What can I say about Yasiel Puig that everyone in the baseball universe hasn’t said already? The Dodgers are 24-15 since his electrifying debut on June 3 – the best record in baseball since then – and his talent and all-out play on the field has been infectious, as well as job-saving (if you believed reports of Don Mattingly’s demise earlier in the season). His play is made all the more impressive give the fact that the projected outfield (Carl Crawford, Matt Kemp and Andre Ethier) all battled, or are currently battling, injuries and inconsistency. No one expects Puig to keep up his torrid hitting (.391 BA), but I’m of the mindset of always asking the question, “What if he does keep it up?”
Different year, same story (not really) for the Giants: pitching is decent to good (nope…staff ERA is over 4), offense is bad to putrid (nope…team is third in NL in batting average), injuries mount and mount (oh, that’s still the same).

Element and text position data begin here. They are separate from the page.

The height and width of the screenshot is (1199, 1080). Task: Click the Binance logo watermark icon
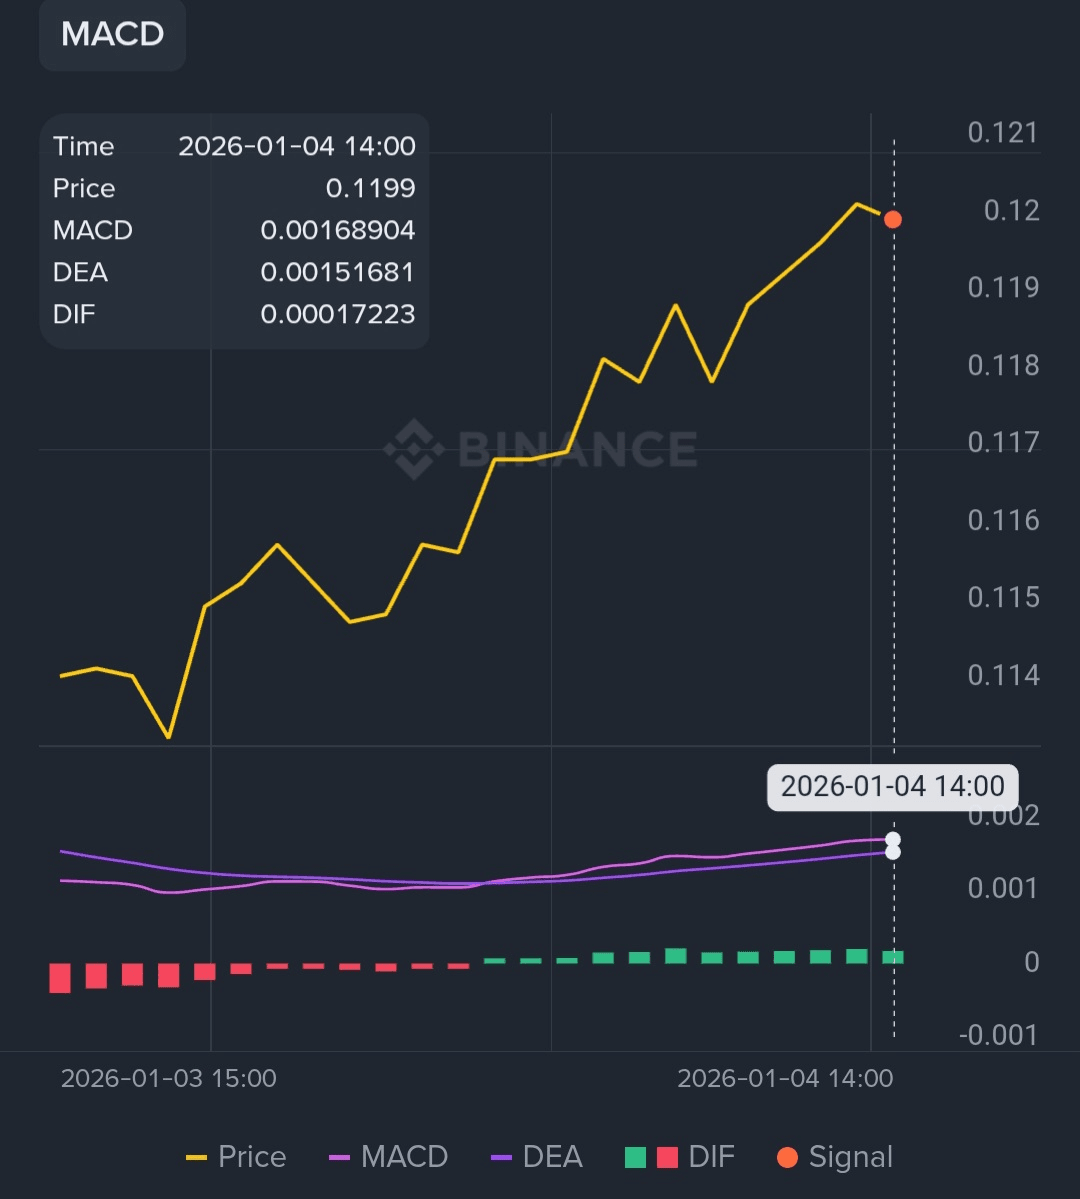click(414, 449)
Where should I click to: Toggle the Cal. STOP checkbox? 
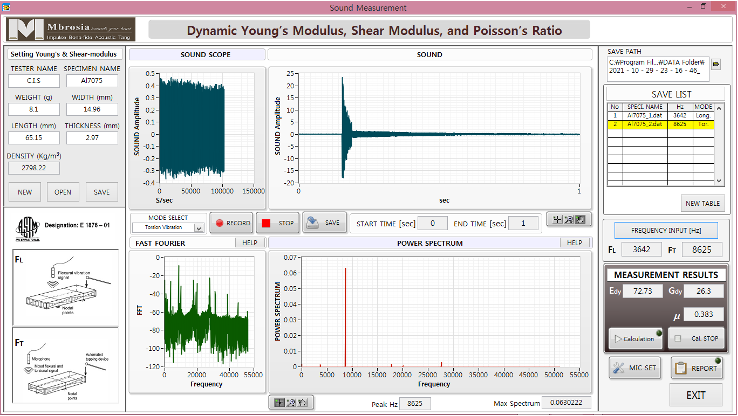676,338
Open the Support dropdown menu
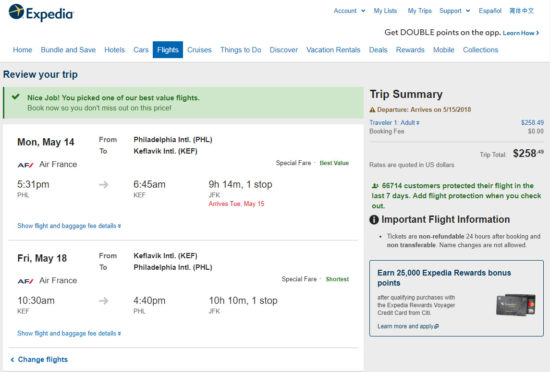This screenshot has height=372, width=550. point(455,11)
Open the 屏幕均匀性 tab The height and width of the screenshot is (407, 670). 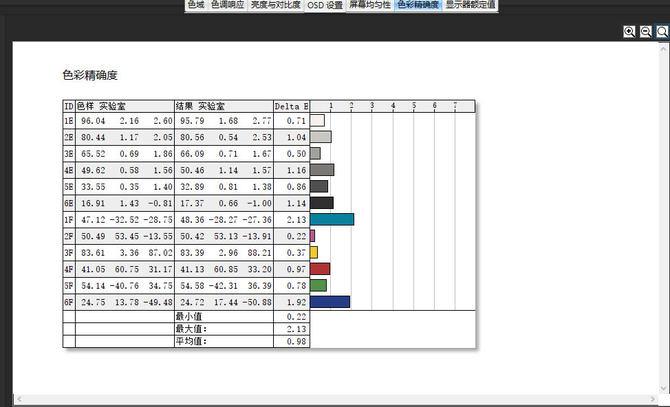370,5
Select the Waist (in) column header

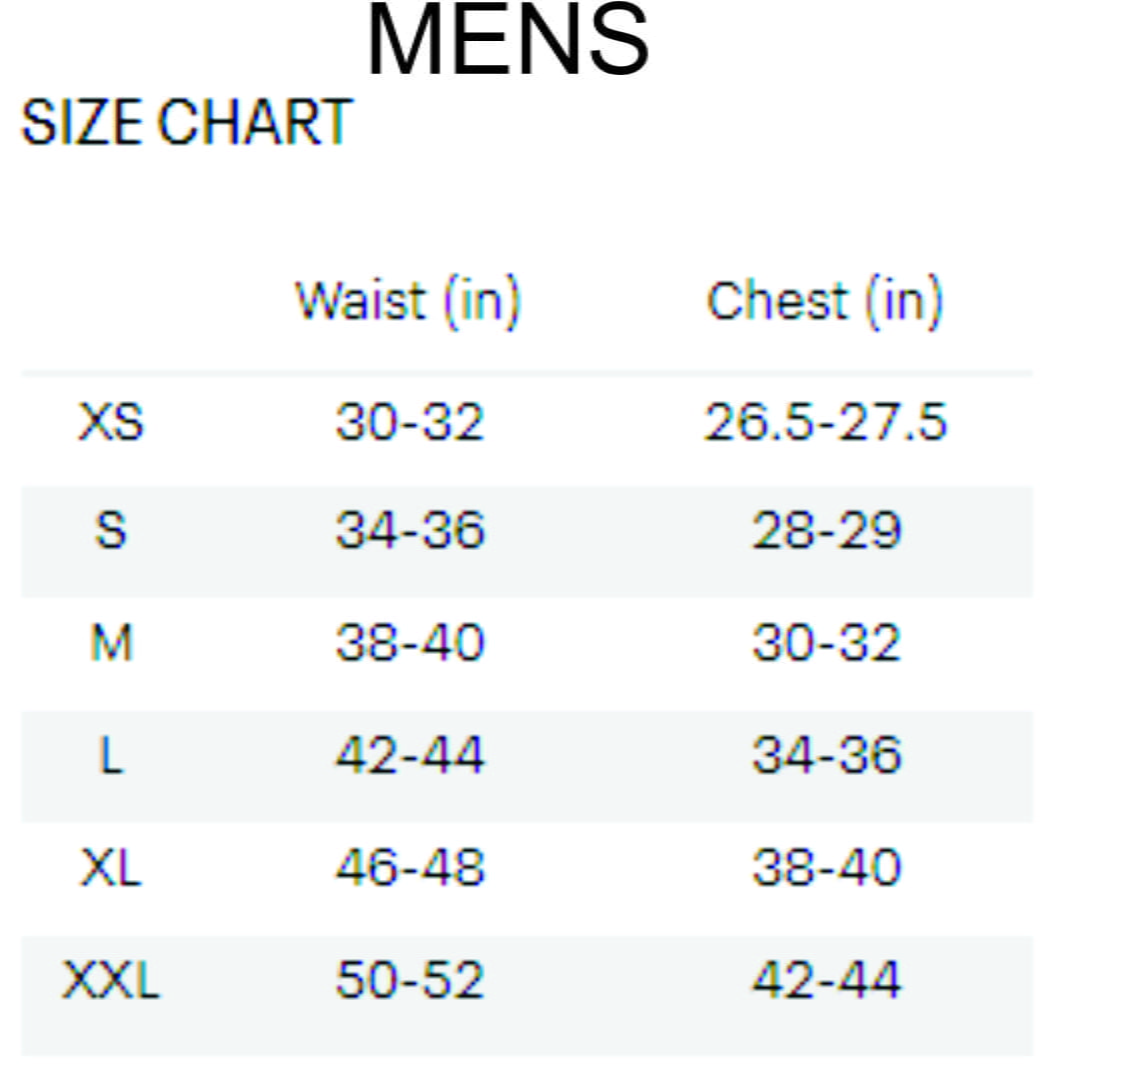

The past three seasons have yielded two World Series titles, so whatever recipe the Giants whip up definitely has yielded some amazing cuisines recently. Probably the biggest encouraging sign that the Giants may be players in the second half is the no-hitter that Tim Lincecum threw in his last start in San Diego. The record and ERA (5-9, 4.26 ERA) are definitely eyesores. But a former co-worker of mine created a stat called the “domination quotient,” and pitchers in this category average over a strikeout an inning while allowing less than a hit per inning. Lincecum, with his 125 strikeouts and 107 hits allowed in 116.1 innings, doesn’t lack for dominance, and a couple of good starts after the break can help him and the Giants reclaim championship form.
With all due respect to the Rockies – who had a bright start to begin the season, – and the Padres – who are a better second-half team than first-half team under Bud Black – this is a three-horse race in the NL West.